View more from News & Articles or Primerus Weekly

By Mauro Loosli & Jennifer Ehrensperger, Suter Howald Attorneys at Law, Zurich, Switzerland

According to the Federal Act on Data Protection, personal data may only be legally transferred and disclosed to countries like the United States, that are considered having a legislation that does not guarantee adequate protection to the privacy of data subjects, if sufficient safeguards ensure an adequate level of protection. So far, the so-called Swiss-US Privacy Shield regime, similar to the EU-US Privacy Shield, Standard Contractual Clauses (SCC) or group-wide “Binding Corporate Rules” were considered sufficient to allow a transfer of personal data from Switzerland to the United States.

In its decision C-311/18 of 16 July 2020, known as "Schrems II", the European Court of Justice (ECJ) declared the EU-US Privacy Shield to be ineffective with immediate effect. According to the decision, US requirements of national security, the public interest or the enforcement of laws take precedence over the principles of the Privacy Shield and data subjects do not have effective legal remedies.

For Switzerland, not being a member state of the European Union, the “Schrems-II” decision is not binding. However, in the annual joint review provided for by the Privacy Shield regime, the Federal Data Protection and Information Commissioner (FDPIC) re-assessed the situation. Based thereon, the FDPIC issued a Policy Paper (see “Policy paper on the transfer of personal data to the USA and other countries lacking an adequate level of data protection within the meaning of Art. 6 Para. 1 Swiss Federal Act on Data Protection" of 8 September 2020) and, as expected, considers also the Swiss-US Privacy Shield to be no longer sufficient for a permissible transfer of personal data from Switzerland to a recipient in the USA due to the lack of guarantees of data subjects’ rights comparable to those in Switzerland.
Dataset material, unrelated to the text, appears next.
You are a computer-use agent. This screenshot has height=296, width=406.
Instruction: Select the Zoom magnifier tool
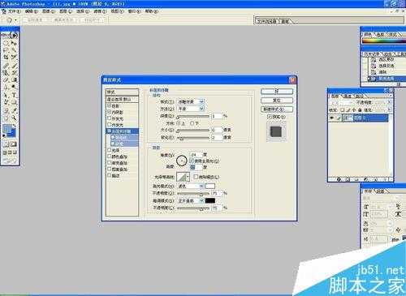[x=14, y=118]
In the Policy Paper, the FDPIC has also commented on the use of Standard Contractual Clauses and, thereby, stated that it must be assumed that SCC and comparable clauses in many cases do not meet the requirements for contractual guarantees. Like in the “Schrems-II” decision, the reasons were in summary that access to personal data by authorities may not be prevented and a lack of transparency and legal protection of data subjects.

The FDPIC, therefore, recommends the following procedure for the transfer of personal data to the United States or other states without a legislation that guarantees adequate protection based on SCC:

  1. A risk assessment must be carried out. In doing so, the data exporter shall check whether the clauses cover the data protection risks existing in the importing state. If necessary, the clauses shall be amended (whereby such amendments are of limited effect in the event of a derogatory precedence of the public law of the importing state).
  2. When examining data protection risks, it is particularly relevant whether the personal data is transferred to a company in the importing state that is subject to special access by the local authorities (such as e.g. Electronic Communication Service Providers under Section 702 FISA and EO 12 333). Further, it must be checked whether the importing company is entitled and in a position to provide the cooperation required to enforce Swiss data protection principles. If this is not the case, the obligations to cooperate contained in the SCC run into the void.
  3. If access to the transferred personal data by local authorities abroad is possible and if the data importer is unable to enforce Swiss data protection principles, the Swiss data exporter must consider technical measures that effectively prevent access by the foreign authorities to the transferred personal data (e.g. BYOE [bring your own encryption] or BYOK [bring your own key] encryption). Insofar as the implementation of such measures is not possible, the FDPIC recommends not transferring personal data to the state in question based on standard contractual clauses.

The FDPIC’s assessment is subject to any judgements of Swiss courts. However, like for data transfers from the European Union, also data transfers from Switzerland to the United States must be reassessed on the basis of the new Policy Paper of the FDPIC and the “Schrems-II” decision. Thereby, the above principles are also applicable for intra group transfers of personal data such as H.R. data between US or Swiss headquarters and their Swiss or US subsidiaries, respectively, which should all review the basis and procedures for transfer of personal data between Switzerland and the United States.

The general information contained herein is intended for informational purposes only. It is not intended to be, and should not be construed as, legal advice or legal opinion on any specific facts or circumstances.